Quoted passage:
Start
Thus, immediately prior to the imminent manifestation of the Christ-Child, this antiphon reminds us of the splendour and power that human form will veil in the Christmas mystery.
The final antiphon condenses the glory and might of the Lord, as announced by the previous antiphons, into the immanence of the human form. Emmanuel is the name given in prophecy by Isaiah to King Ahaz to describe the promised Messiah (Is 7:14). Meaning “God is with us,” it serves as a title that aptly describes the person of Jesus.
The references to “king” and “judge”, as well as the final invocation, “O come and save us”, are also drawn from one of Isaiah’s prophecies (33:22), which has as its theme the deliverance of Israel from its foes into the land of the King. The final “Lord our God” of the antiphon also emerges from a similar theme: it appears to refer to Isaiah 37:20, in which the prophet Ezekiel prays for deliverance from the siege of Jerusalem laid by the Assyrian King, Sennacherib, in 70BC.
So the meat of this antiphon expresses very succinctly a certain physical imagery of salvation, that of Israel and its earthly foes, whilst hinting at the hidden way – and thereby the real significance of salvation – in which God will save us.
This salvation is once again given its universal orientation by the phrase at the centre of the antiphon: “the One whom the peoples await and their Saviour.” Although the first part of this is a reference to the prophecy made by Jacob (who was renamed Israel) to his sons (Gn 49:10) regarding the Messiah who would emerge from Judah, the specific notion of a Saviour of all peoples is one that is more identifiable with the New Testament writings of St John and St Paul.
In this way, the final antiphon rounds off the three antiphons that form the acrostic for the word “ero” – “I will be”. The first four, which give “cras” (“tomorrow”), all referred explicitly to the Old Testament; whereas these latter three rely on the New Testament for their full meaning. As the 23rd December draws to a close and the Church waits expectantly for the birth of the Saviour at the next midnight, the last three antiphons have literally spelt out the immanent arrival of Christ, and drawn together the promises of the Old Testament with their fulfilment.
End
Instructions for the task: Retype the antiphon commentary above, from "This salvation is" up to and including "and St Paul.", keeping every word and mark the same.

Excerpted data:
Start
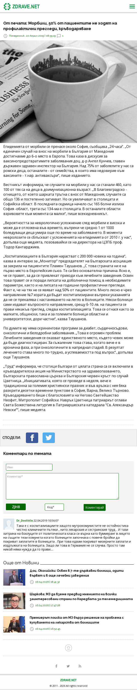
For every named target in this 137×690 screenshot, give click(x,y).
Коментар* (62, 486)
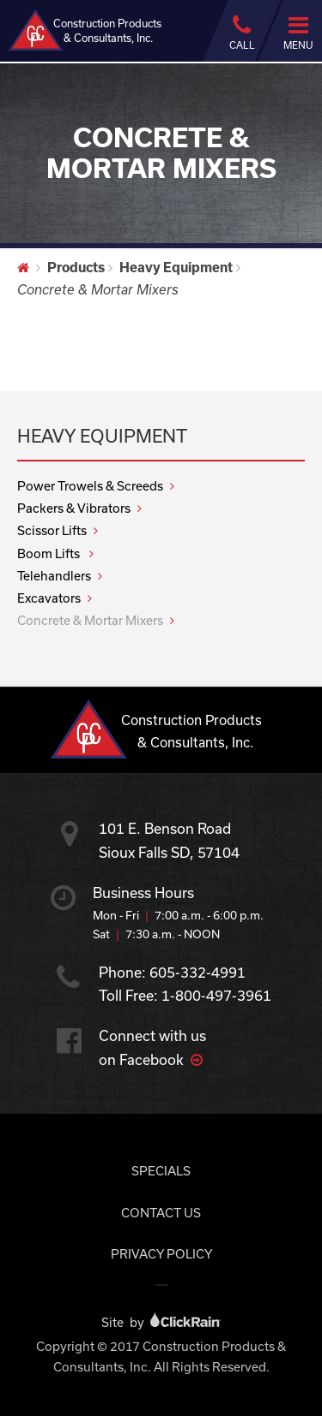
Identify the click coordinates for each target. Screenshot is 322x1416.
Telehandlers (54, 575)
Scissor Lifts (52, 530)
End
Result of the exercise:
This salvation is once again given its universal orientation by the phrase at the centre of the antiphon: “the One whom the peoples await and their Saviour.” Although the first part of this is a reference to the prophecy made by Jacob (who was renamed Israel) to his sons (Gn 49:10) regarding the Messiah who would emerge from Judah, the specific notion of a Saviour of all peoples is one that is more identifiable with the New Testament writings of St John and St Paul.